--- START ---

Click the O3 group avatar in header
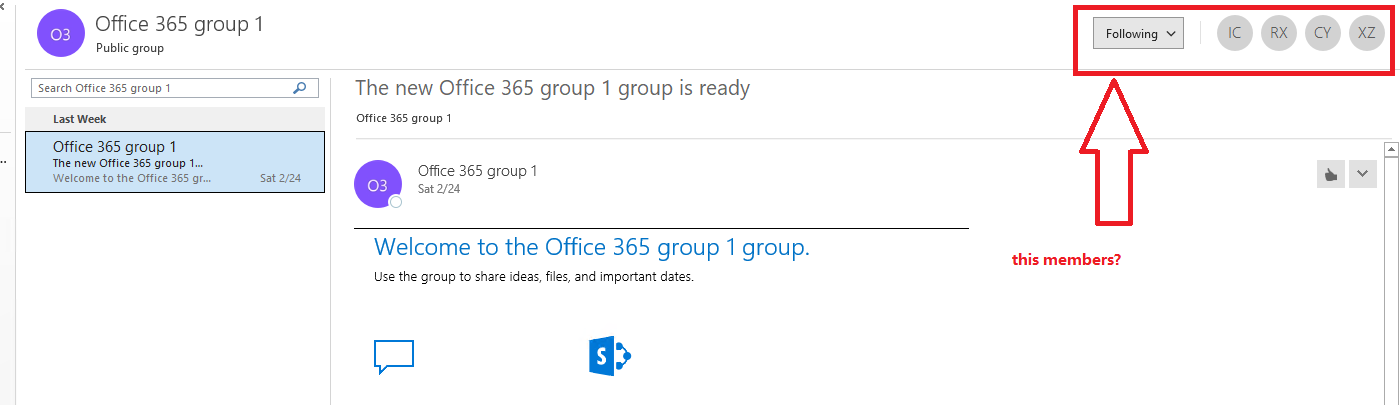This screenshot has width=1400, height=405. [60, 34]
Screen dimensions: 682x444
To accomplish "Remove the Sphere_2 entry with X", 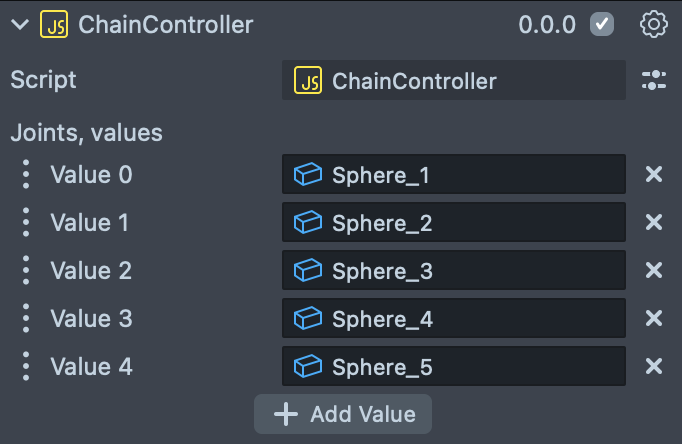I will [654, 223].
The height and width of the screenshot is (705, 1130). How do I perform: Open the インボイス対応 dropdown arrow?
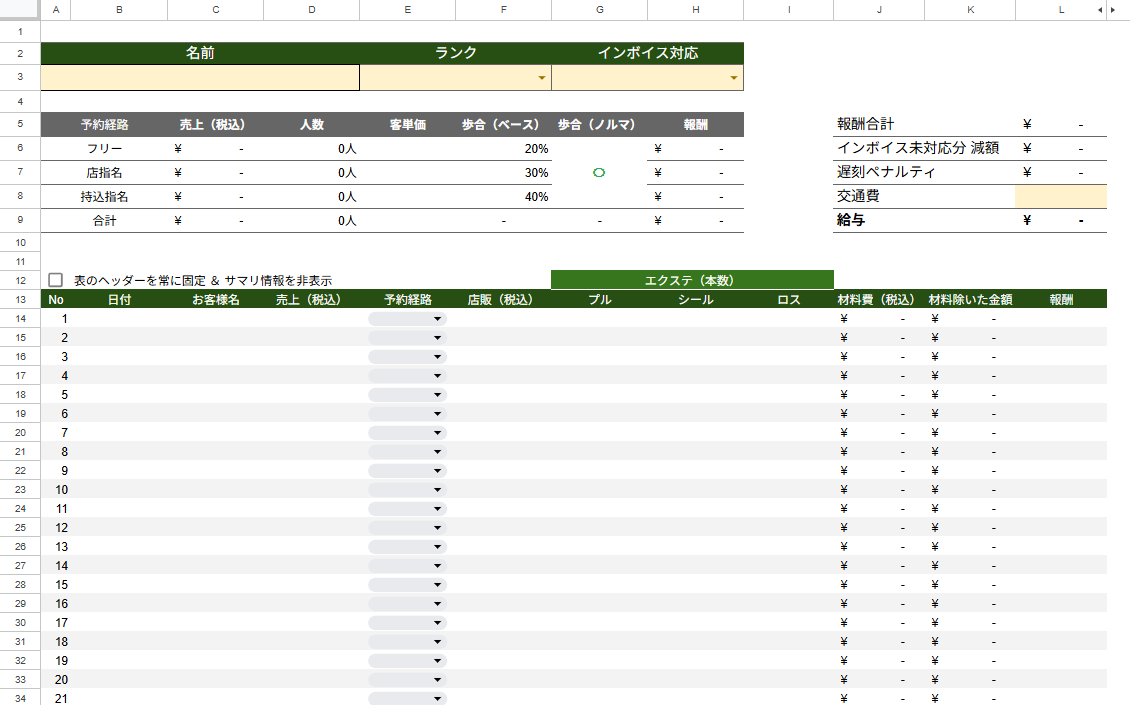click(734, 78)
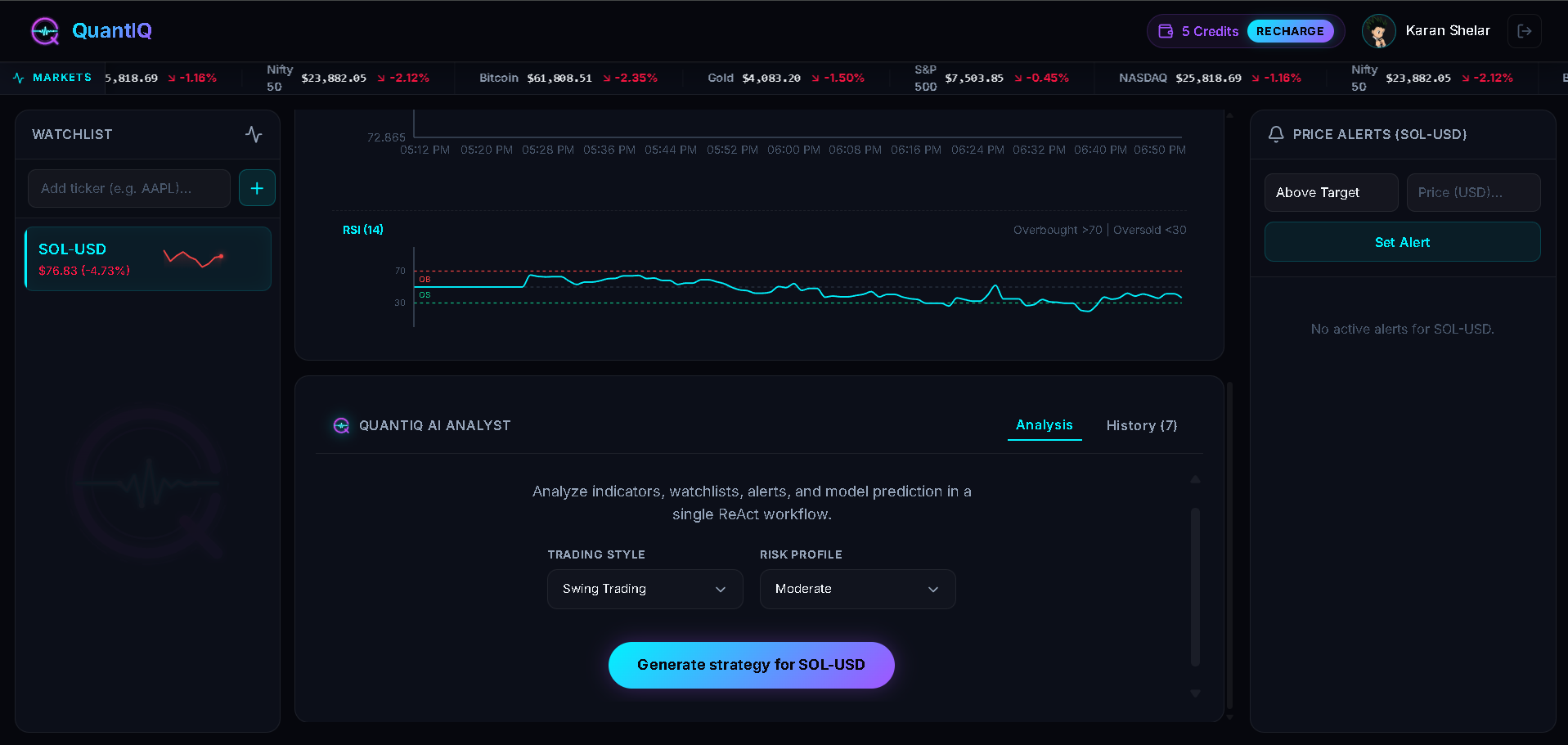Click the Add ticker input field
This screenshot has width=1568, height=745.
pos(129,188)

--- END ---

The problem -
Will you repeat the material above, but only from the line containing "The height and" through its last line, exactly and without the pictures?

Result for this task -
The height and width of the screenshot is (705, 1130). How do I perform: Open the インボイス対応 dropdown arrow?
click(734, 78)
Click the Add ticker input field
This screenshot has width=1568, height=745.
pos(129,188)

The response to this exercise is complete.